Canada passes motion supporting Tibetan self-determination

Toronto: Canada’s House of Commons has unanimously passed a motion recognising the Tibetan claim to “self-determination.”

Tibetan activists in Ottawa on Monday (Credit: Canada Tibet Committee)

The motion, which had been moved by Alexis Brunelle-Duceppe, an MP from the Bloc Québécois, was passed on Monday. While all MPs present in the House voted in favour of the motion, Canadian Prime Minister Justin Trudeau was not in the chamber when it was passed.

Another Bloc MP Julie Vignola posted on X after the vote, “The motion adopted today represents more than a year of discussions and negotiations.”

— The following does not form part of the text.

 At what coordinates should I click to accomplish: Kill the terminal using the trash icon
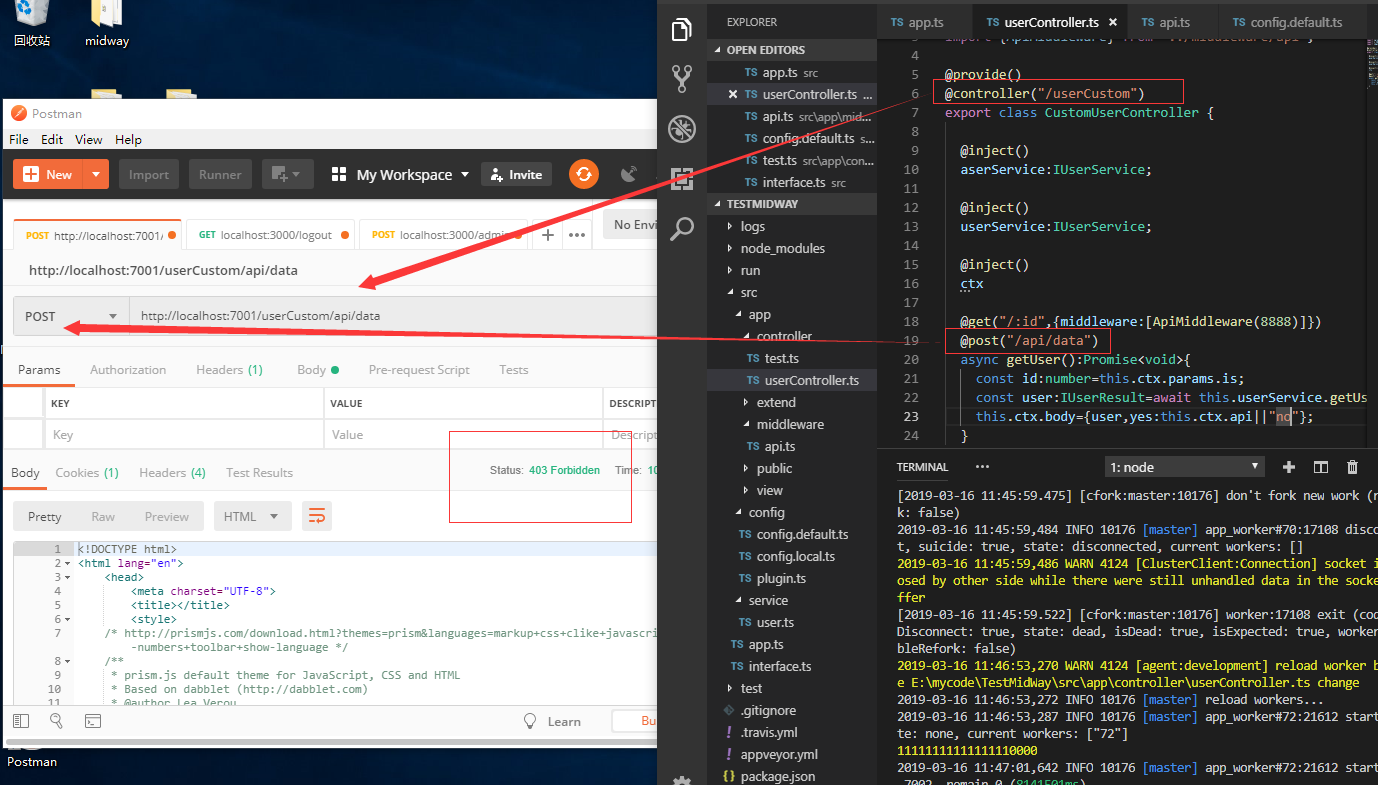1352,466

Reacting to the development, Canada Tibet Committee or CTC posted on X, “Thrilled to announce that the Parliament of Canada has passed a unanimous motion declaring Tibet’s right to self-determination.”

The text of the motion stated that the House by “unanimous consent”, resolved that China is carrying out a policy of systemic cultural assimilation against Tibetans.

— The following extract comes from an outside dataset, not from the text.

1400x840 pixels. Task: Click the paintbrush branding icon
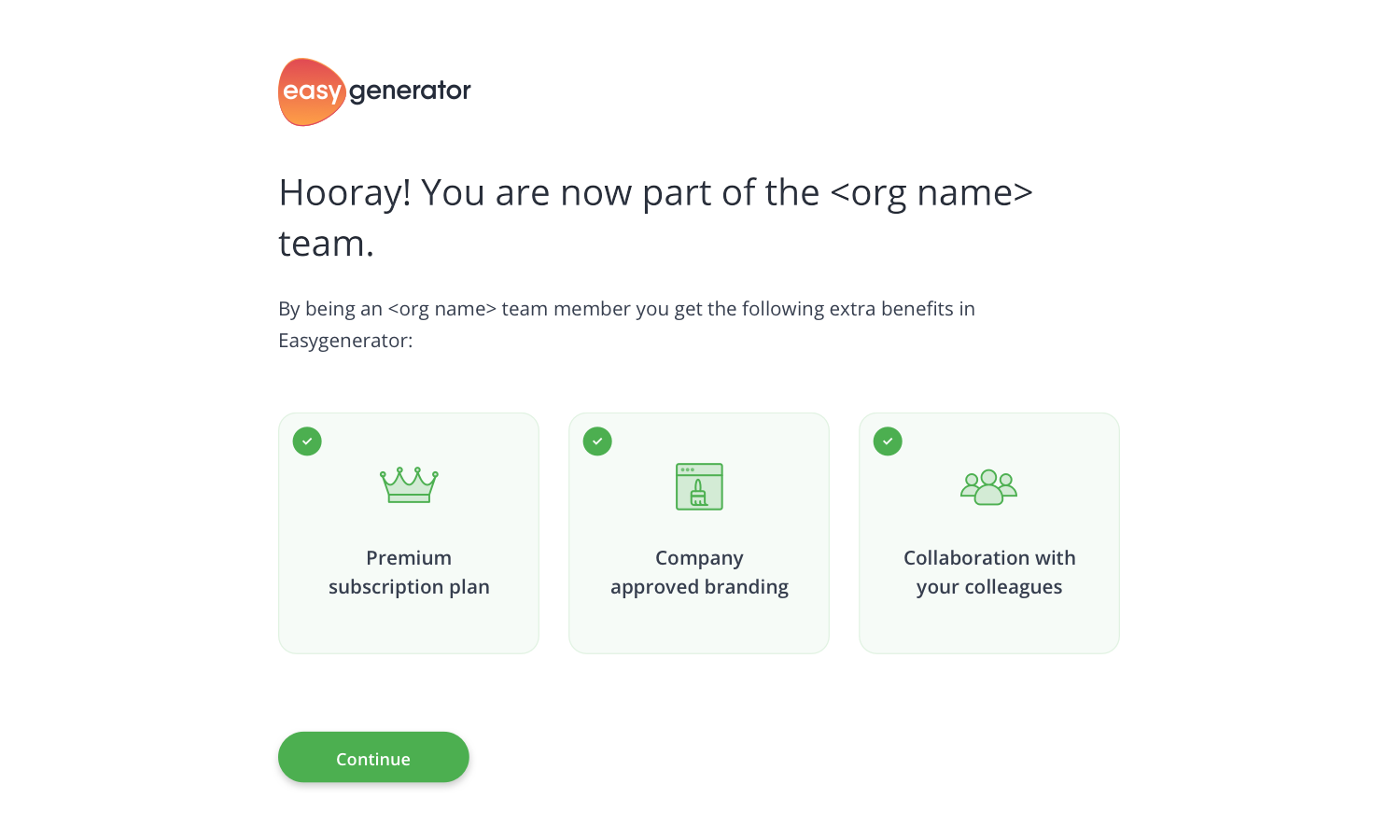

Importantly, it recognised “Tibetans, as a people and a nation, can claim the right to self-determination.”

It added, “Tibetans are empowered to freely choose their economic, social, cultural and religious policies without interference from any external power. This empowerment prohibits China from interfering in the choice of the next Tibetan spiritual leader, the eventual successor to His Holiness the 14th Dalai lama.”

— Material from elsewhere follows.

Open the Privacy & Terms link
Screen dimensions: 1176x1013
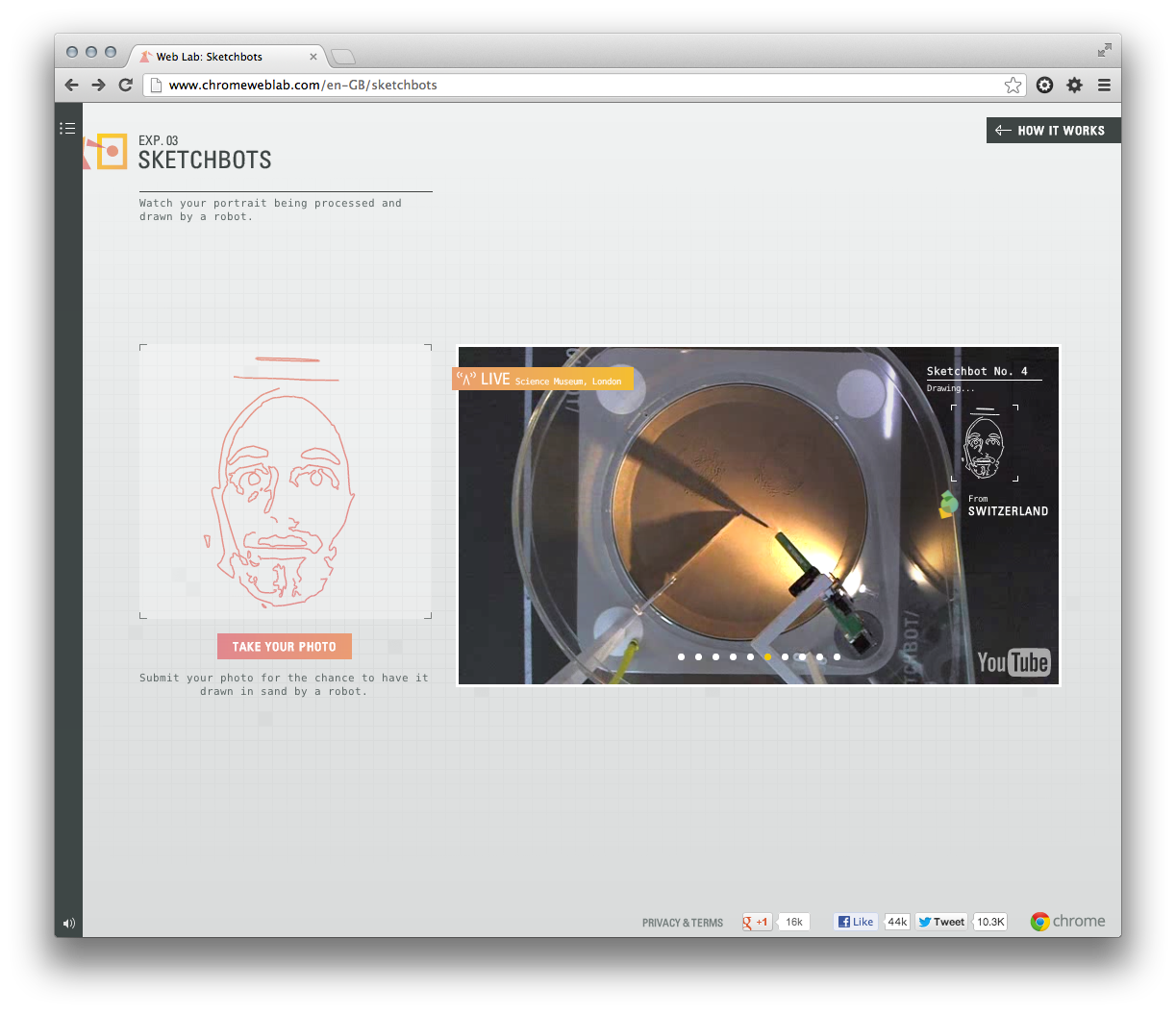point(682,923)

Among those who welcomed the motion’s passage was Sherap Therchin, executive director of the CTC. He described it as a “historic milestone.”

He said it will help Tibetans further their cause by fighting against Beijing’s “disinformation” that Tibet had historically been part of China since it was annexed in 1950.

“This is not a legally binding motion, but it stays in the government record. It is a huge step, going beyond usual human rights angle. Hopefully, this will encourage the government to take further steps,” Therchin said.

Therchin, who was in Ottawa, said his group also met Canadian MPs cutting across party lines, while the annual Parliamentary Friends of Tibet reception was also held on Monday.